Police to step up patrols during Kalihi housing project curfews
The state is preparing to enforce a curfew at two Kalihi public housing projects following a shooting yesterday, while police say they will be out in force to try to head off any violent confrontations.
The curfew is expected to go into effect as early as tomorrow night or as late as Friday, said Denise Wise, executive director of the Hawaii Public Housing Authority.
It was originally set to go into effect tonight, but Wise said more work is needed to make sure residents are properly notified.
Wise did say tonight there will be increased patrols of security guards on the properties and other security measures.
The shooting happened at Kalihi Valley Homes, and was part of an escalating feud between residents at the project and another one, Kuhio Park Terrace.
Police Maj. William Chur said police patrols of the projects will increase tonight and officers will be on the lookout for any problems.
"We're very concerned it could in fact escalate," he said.
Meanwhile, the thousands of residents at the two projects will be under a new curfew, from 10 p.m. to 6 a.m.
Residents who work at night and need to get into their homes after each night's curfew must register with security guards to be allowed on the grounds.
Security guards at the complexes, not police, will be enforcing the curfews.
Wise said the curfew "may some extreme."
"I may have my critics.

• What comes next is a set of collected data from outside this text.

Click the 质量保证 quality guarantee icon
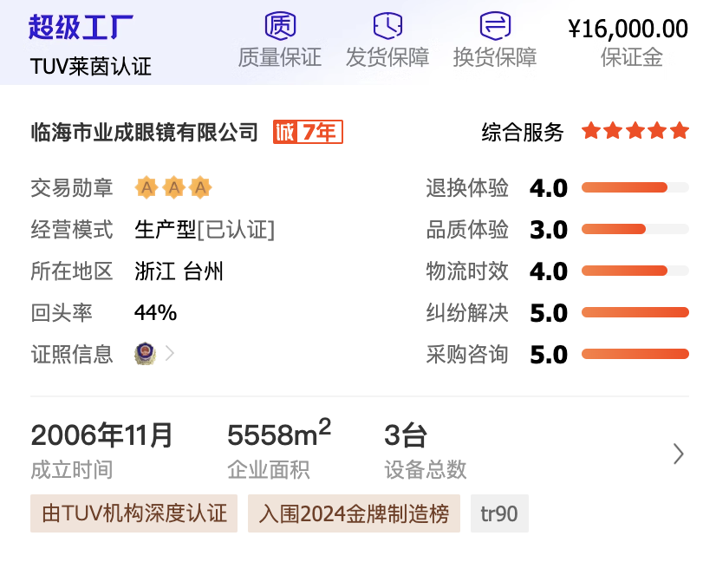Viewport: 716px width, 562px height. click(x=280, y=24)
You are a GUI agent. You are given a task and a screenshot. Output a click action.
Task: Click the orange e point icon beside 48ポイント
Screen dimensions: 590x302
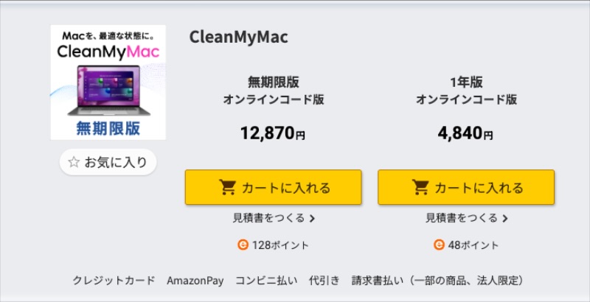(439, 245)
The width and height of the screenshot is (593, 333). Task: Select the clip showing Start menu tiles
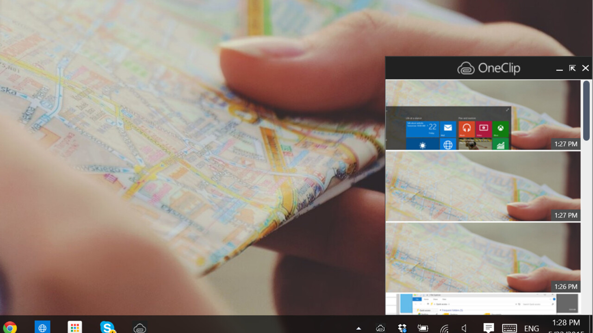[x=483, y=115]
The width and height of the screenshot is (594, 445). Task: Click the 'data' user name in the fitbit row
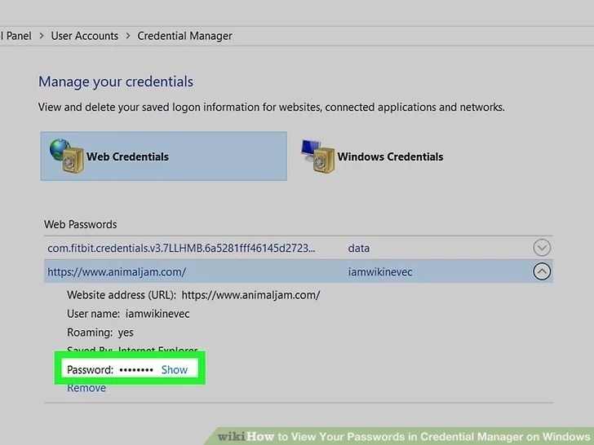[x=359, y=248]
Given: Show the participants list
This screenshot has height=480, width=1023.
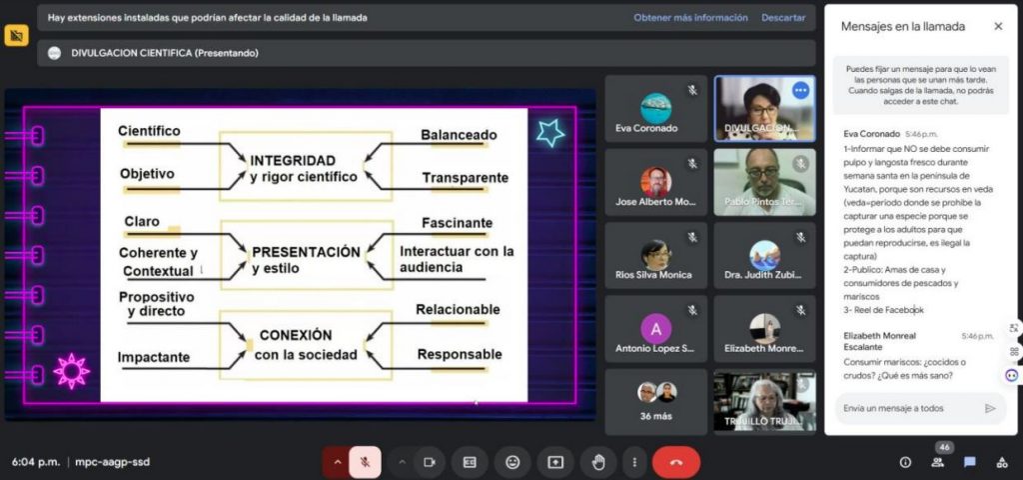Looking at the screenshot, I should [938, 462].
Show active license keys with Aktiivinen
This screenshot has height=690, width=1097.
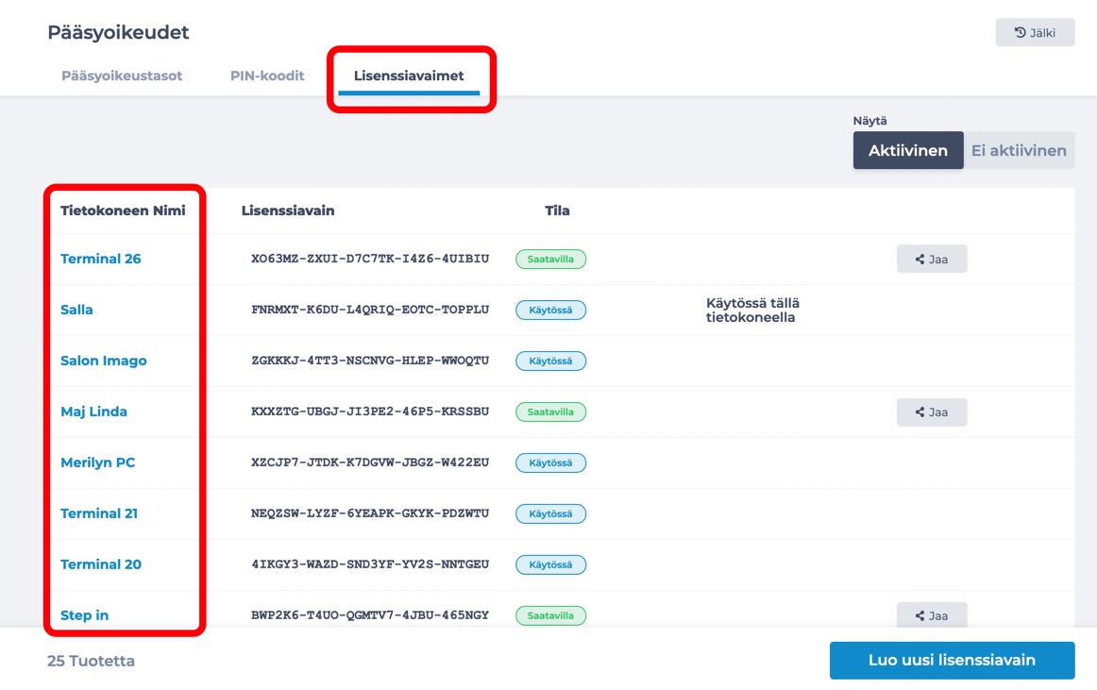[x=907, y=150]
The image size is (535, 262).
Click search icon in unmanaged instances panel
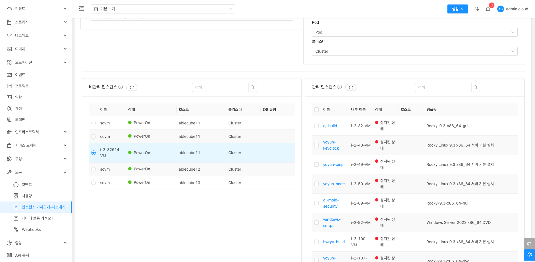(x=252, y=87)
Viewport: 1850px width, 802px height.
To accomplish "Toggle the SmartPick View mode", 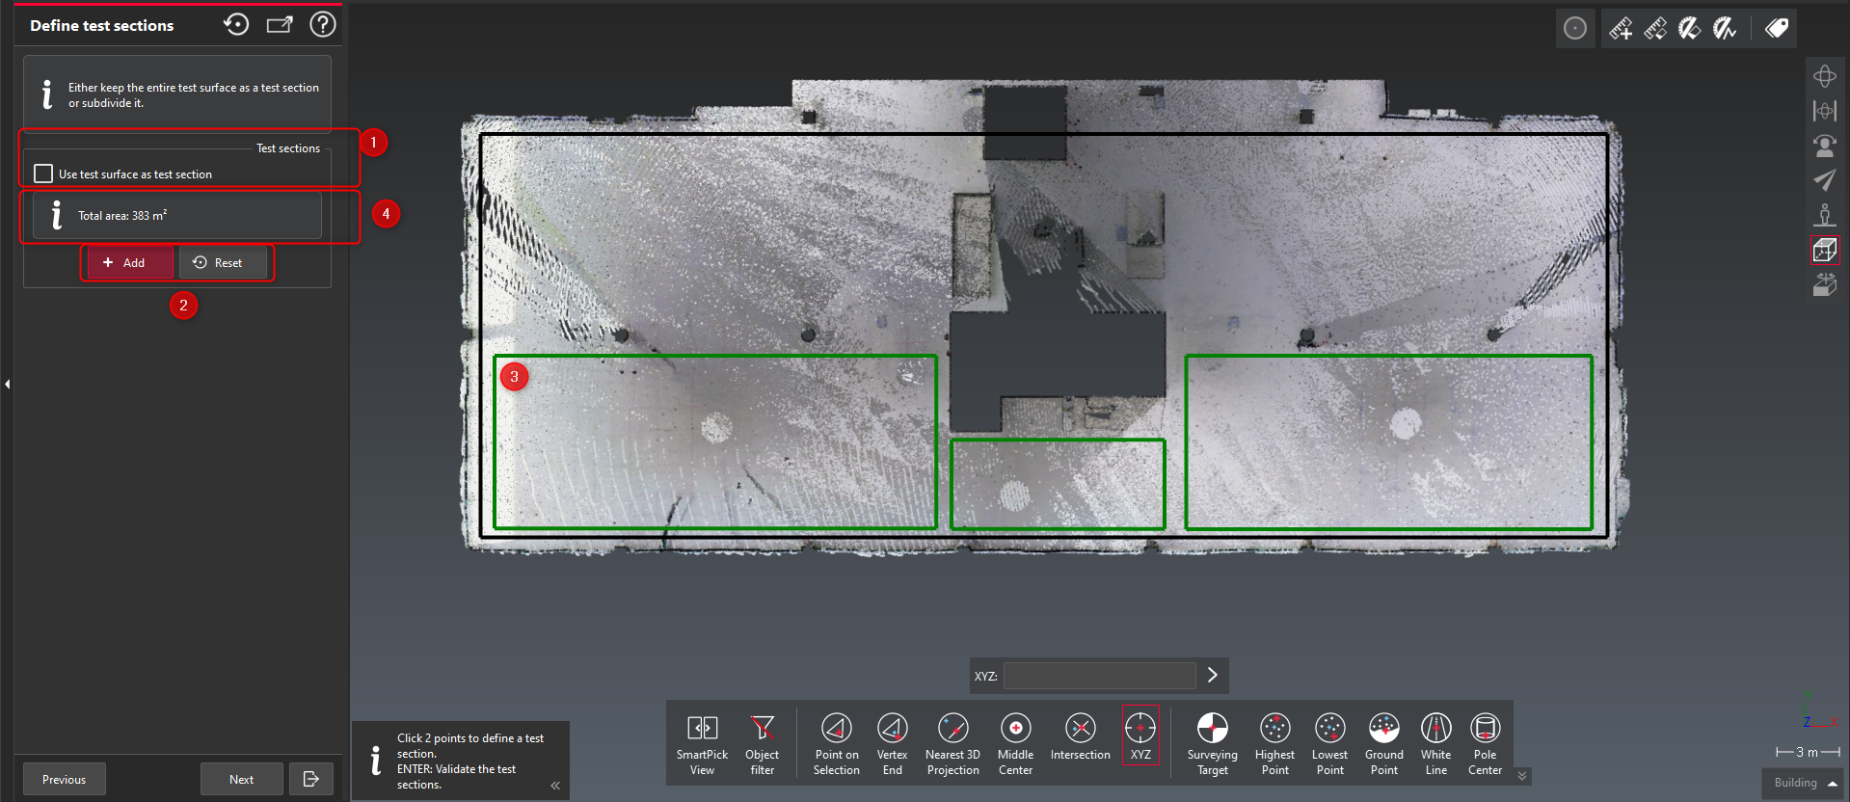I will pos(702,741).
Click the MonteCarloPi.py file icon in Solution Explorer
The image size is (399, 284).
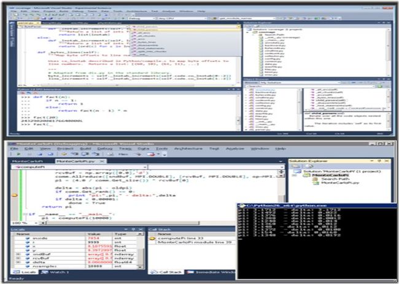[x=316, y=183]
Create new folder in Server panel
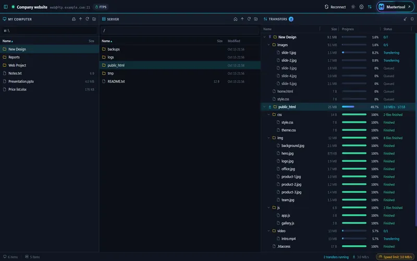The height and width of the screenshot is (261, 417). pyautogui.click(x=256, y=19)
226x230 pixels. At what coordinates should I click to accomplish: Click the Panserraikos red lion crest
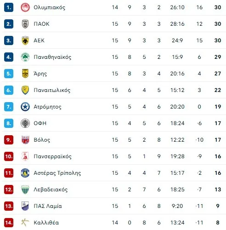coord(25,156)
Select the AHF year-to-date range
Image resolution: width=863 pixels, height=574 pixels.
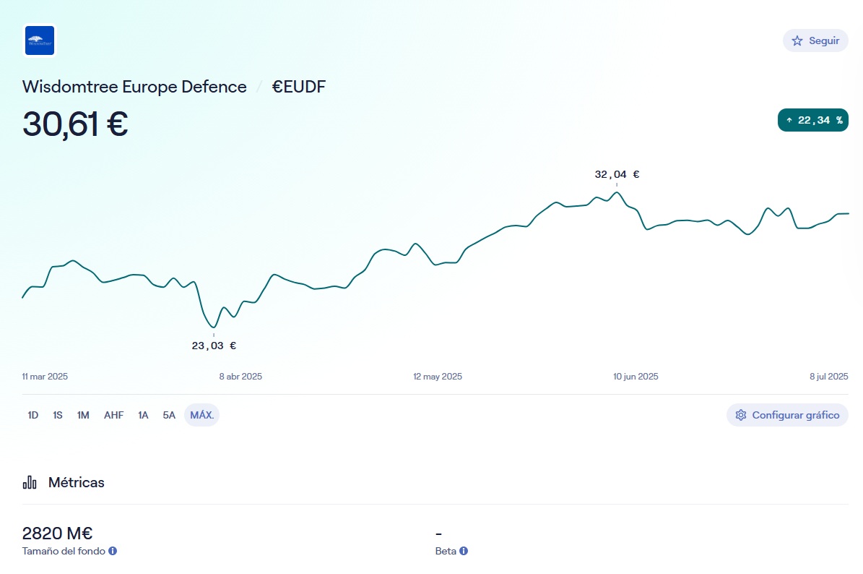[x=113, y=415]
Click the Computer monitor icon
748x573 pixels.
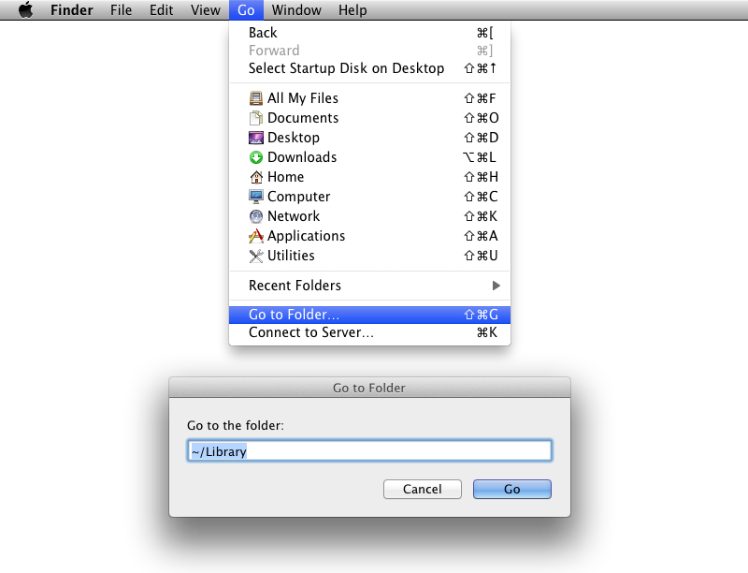tap(256, 197)
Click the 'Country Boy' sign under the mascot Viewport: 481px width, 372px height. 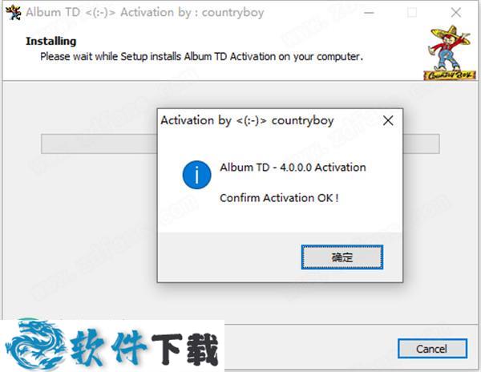(450, 75)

What I don't want to have is a fatality."
The increased measures were put in place after authorities heard increasing threats of retaliation following yesterday's shooting, she said.
Yesterday's shooting at Kalihi Valley Homes followed two beatings and a stabbing there this month.
The 19-year-old victim in yesterday's shooting was taken to The Queen's Medical Center in serious condition while a 21-year-old man declined treatment at the scene, police said.
Chur said the 19-year-old's condition has improved.
Suspects in the shooting are still being sought.
Pat Kamalu, a longtime KVH resident, said she supports the curfew, but isn't sure how it will be enforced.
"We have too many ways of getting in," said Kamalu, who pointed out both projects have several pedestrian entrances.